A significant portion of the project’s difficulties resulted from the fact that the development team was six time zones ahead of the project management team, providing only two hours of overlap where both teams could communicate synchronously. The team considered using free VOIP technologies, but installing them for all project management personnel was deemed to be too costly for the small amount of time they would be used during the short project. The team also used instant messaging (IM) systems to facilitate some communication between the developers and customers. The IM systems were subject to the same time zone difficulties as telephone conversations, and also were predominantly one-on-one conversations between developer and customer to understand specific technical issues.
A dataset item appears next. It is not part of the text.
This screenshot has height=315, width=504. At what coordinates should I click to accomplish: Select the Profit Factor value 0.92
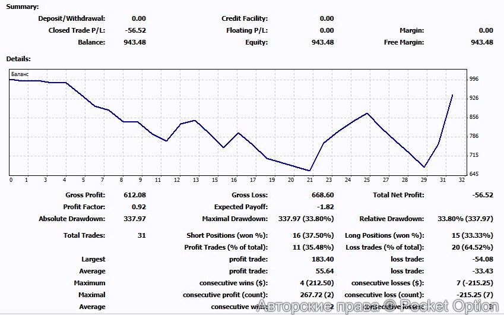tap(139, 207)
IM systems were not used when discussing user requirements since the team desired all stakeholders to be aware of such conversations, and the one-on-one nature of instant messaging prevented this information from being distributed to the whole team. This restricted ability to communicate synchronously is particularly troublesome when the XP methodology is used because interactive communication between customer and developers is needed due in large part to the informal nature of XP user stories The daily status meetings and iteration/release planning meetings (described in Section 4.2) were not sufficient to field all of the developer’s questions, however. In place of the informal face-to-face communication common in XP, the team used an informal email approach. Approximately one month into the project, the F-15 team began to use a mailing list as their primary form of communication. All messages sent to the mailing list were distributed to all members of the project management and development teams. Typically, the developers would build a backlog of queries for the project management team during their workday in the Czech Republic. Whenever project management personnel arrived at work in the morning in the US, they would address the developers’ questions.
Therefore, the developers received answers to their questions when they returned for the next day’s work. The email exchanges took a very binary form of Question and Answer. The prompt response to questions was essential in building trust that questions will be promptly answered.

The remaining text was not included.